> **ACTIVITY**: Copy out the lines of the records below, and only those lines, from the one with "ករណី (27, 250)" through the one with "ក្រណាត់អាវ (32, 169)", exactly as they appear.

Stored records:
= = =

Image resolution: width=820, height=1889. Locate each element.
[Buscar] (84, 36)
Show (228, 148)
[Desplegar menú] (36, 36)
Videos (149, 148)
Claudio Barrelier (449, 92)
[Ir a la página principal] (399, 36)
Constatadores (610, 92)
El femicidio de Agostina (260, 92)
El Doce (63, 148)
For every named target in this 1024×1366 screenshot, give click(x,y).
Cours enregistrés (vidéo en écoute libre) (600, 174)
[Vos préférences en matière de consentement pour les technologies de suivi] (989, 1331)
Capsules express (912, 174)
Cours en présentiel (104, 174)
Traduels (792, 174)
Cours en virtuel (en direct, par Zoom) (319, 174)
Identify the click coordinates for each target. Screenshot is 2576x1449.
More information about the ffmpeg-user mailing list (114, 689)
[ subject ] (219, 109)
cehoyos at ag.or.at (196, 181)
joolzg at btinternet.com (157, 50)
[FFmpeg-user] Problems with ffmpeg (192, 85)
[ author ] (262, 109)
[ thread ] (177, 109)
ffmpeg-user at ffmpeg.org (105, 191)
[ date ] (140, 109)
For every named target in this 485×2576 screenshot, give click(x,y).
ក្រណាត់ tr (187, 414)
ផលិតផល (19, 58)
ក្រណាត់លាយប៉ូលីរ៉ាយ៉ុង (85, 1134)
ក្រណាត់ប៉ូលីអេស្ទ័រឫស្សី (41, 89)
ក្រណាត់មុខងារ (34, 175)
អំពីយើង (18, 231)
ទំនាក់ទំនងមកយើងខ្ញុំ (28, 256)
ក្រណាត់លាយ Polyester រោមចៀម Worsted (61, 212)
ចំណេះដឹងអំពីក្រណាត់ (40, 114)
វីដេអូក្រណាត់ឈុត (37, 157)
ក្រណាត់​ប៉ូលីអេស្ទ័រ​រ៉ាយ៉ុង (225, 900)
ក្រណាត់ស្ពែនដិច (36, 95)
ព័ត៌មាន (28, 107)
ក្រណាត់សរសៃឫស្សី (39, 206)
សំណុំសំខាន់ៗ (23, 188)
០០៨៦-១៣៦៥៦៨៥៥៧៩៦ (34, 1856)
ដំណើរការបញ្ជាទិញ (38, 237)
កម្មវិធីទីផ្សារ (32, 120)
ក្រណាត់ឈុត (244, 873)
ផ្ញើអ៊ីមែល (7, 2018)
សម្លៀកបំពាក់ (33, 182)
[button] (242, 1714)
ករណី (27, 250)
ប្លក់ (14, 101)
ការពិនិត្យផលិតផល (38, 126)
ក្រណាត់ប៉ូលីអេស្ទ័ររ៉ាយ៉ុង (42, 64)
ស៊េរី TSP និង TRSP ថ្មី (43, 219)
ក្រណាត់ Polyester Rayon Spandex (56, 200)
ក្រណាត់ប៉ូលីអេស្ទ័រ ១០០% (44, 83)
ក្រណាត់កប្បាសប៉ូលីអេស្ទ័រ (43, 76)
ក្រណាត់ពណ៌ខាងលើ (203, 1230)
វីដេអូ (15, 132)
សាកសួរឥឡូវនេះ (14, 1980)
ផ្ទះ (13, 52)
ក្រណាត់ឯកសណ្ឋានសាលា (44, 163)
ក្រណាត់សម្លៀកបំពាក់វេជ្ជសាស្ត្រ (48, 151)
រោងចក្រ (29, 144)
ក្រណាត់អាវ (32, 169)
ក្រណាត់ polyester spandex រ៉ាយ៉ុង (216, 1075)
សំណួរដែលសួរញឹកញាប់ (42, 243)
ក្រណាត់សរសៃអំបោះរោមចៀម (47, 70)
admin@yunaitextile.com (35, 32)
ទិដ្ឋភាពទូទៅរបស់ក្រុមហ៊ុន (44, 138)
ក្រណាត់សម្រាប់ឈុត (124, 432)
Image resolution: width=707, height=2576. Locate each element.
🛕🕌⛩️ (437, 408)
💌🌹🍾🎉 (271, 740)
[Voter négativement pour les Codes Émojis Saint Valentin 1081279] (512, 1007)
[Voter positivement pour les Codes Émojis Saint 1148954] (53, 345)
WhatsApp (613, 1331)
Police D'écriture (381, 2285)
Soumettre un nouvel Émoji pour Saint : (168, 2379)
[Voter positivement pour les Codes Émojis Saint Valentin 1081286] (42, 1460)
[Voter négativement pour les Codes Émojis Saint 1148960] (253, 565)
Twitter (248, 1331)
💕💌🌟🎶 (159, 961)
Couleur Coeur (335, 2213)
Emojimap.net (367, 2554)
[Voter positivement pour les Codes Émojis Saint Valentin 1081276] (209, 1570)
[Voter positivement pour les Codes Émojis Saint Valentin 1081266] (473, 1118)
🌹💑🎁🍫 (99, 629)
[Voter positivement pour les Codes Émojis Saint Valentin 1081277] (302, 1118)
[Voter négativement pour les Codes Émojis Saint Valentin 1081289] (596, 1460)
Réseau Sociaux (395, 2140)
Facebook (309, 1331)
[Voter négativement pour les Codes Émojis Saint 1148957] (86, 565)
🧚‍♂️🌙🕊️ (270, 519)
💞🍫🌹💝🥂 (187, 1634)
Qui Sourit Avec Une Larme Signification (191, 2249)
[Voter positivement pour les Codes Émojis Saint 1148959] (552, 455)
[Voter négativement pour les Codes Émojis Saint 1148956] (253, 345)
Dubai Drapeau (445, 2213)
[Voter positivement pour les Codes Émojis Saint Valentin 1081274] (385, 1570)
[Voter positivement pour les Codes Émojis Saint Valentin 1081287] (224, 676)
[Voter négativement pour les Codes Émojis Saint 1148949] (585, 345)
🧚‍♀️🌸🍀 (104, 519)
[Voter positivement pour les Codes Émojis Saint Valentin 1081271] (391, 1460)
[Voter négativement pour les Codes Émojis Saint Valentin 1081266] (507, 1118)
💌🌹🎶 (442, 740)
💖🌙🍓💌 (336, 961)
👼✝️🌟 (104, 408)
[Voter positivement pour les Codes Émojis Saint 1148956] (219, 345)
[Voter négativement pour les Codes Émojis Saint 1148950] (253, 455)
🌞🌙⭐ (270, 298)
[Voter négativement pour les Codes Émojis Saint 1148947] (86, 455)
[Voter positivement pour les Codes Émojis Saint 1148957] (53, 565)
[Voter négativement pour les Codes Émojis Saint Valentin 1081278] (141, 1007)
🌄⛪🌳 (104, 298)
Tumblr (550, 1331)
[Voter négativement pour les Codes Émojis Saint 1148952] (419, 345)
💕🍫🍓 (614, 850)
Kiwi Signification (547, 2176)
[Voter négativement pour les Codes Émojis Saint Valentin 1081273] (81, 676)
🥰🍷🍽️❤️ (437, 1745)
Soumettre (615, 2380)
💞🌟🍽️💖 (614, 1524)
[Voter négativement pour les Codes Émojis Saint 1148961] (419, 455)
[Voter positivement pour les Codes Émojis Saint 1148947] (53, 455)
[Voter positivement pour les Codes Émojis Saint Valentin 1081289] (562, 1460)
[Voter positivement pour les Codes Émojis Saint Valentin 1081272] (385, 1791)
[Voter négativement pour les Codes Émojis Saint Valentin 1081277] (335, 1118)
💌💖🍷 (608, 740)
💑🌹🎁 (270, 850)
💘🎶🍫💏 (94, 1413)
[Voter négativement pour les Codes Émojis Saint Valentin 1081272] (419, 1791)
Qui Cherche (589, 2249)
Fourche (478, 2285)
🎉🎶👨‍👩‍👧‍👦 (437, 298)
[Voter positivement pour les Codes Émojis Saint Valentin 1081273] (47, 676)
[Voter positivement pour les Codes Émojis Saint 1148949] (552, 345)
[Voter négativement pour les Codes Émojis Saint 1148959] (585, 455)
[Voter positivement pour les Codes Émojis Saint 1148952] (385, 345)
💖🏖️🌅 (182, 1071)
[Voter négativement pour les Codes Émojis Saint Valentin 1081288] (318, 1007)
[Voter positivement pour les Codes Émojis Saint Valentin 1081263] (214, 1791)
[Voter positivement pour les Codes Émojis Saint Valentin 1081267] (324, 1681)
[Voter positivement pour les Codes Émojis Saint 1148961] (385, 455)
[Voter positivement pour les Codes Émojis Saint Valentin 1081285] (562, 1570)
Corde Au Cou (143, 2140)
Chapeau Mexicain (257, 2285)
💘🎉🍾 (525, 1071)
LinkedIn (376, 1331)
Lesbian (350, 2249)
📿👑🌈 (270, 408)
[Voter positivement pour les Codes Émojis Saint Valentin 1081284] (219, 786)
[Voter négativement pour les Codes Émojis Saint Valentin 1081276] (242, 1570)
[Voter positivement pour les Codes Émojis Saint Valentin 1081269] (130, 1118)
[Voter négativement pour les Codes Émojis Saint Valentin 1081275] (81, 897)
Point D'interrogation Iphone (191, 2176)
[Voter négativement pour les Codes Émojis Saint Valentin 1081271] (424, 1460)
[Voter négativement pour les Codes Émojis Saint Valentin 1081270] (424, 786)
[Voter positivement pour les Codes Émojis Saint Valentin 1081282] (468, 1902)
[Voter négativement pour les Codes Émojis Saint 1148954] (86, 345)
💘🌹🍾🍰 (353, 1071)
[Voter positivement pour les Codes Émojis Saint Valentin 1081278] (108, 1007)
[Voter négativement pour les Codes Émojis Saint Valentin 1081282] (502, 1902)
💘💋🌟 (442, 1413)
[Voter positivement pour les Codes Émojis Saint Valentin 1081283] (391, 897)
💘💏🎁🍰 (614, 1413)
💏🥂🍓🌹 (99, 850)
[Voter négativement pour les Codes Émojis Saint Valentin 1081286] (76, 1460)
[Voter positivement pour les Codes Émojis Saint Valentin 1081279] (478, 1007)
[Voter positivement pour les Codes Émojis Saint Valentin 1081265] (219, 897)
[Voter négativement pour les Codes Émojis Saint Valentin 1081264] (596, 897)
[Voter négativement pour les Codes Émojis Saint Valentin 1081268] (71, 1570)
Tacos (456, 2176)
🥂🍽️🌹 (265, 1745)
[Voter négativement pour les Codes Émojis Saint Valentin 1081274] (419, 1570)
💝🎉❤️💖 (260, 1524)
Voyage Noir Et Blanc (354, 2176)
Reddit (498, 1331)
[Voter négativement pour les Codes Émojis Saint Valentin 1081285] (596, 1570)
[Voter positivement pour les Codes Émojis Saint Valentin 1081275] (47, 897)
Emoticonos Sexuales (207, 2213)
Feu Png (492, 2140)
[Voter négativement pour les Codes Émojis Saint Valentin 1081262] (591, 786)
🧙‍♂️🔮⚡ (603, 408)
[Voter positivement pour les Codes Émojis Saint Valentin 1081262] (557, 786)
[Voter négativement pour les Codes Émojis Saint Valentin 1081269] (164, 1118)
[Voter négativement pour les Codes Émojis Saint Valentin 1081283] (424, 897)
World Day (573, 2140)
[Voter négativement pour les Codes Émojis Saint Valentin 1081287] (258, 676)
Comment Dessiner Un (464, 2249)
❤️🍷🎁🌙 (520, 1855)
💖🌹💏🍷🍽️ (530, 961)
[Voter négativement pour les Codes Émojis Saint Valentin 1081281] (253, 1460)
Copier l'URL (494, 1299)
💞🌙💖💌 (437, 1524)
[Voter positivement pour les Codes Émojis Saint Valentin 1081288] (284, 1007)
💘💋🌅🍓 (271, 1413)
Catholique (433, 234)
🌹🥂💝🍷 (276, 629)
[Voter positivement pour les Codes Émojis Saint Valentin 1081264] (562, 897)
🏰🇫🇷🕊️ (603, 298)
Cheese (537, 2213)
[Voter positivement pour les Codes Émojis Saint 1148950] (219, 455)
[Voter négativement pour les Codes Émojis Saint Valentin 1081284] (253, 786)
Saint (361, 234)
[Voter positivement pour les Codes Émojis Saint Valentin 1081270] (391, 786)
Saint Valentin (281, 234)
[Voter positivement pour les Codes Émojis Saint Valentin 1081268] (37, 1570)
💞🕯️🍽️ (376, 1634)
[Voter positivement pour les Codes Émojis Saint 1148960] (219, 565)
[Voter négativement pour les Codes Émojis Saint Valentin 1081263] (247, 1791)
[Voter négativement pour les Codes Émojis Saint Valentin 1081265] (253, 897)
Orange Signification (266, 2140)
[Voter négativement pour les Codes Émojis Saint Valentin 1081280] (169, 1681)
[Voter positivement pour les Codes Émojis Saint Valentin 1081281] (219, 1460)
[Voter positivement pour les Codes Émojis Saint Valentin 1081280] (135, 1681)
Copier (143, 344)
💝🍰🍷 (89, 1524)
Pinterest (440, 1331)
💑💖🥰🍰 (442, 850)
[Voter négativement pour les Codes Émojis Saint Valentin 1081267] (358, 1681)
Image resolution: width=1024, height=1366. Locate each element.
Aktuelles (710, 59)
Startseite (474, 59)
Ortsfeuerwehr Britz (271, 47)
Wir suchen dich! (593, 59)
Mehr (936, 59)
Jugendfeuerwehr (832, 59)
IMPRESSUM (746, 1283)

= = =

> **ANSWER FOR THE TASK**:
ករណី (27, 250)
ប្លក់ (14, 101)
ការពិនិត្យផលិតផល (38, 126)
ក្រណាត់ប៉ូលីអេស្ទ័ររ៉ាយ៉ុង (42, 64)
ស៊េរី TSP និង TRSP ថ្មី (43, 219)
ក្រណាត់ Polyester Rayon Spandex (56, 200)
ក្រណាត់ប៉ូលីអេស្ទ័រ ១០០% (44, 83)
ក្រណាត់កប្បាសប៉ូលីអេស្ទ័រ (43, 76)
ក្រណាត់ពណ៌ខាងលើ (203, 1230)
វីដេអូ (15, 132)
សាកសួរឥឡូវនេះ (14, 1980)
ផ្ទះ (13, 52)
ក្រណាត់ឯកសណ្ឋានសាលា (44, 163)
ក្រណាត់សម្លៀកបំពាក់វេជ្ជសាស្ត្រ (48, 151)
រោងចក្រ (29, 144)
ក្រណាត់អាវ (32, 169)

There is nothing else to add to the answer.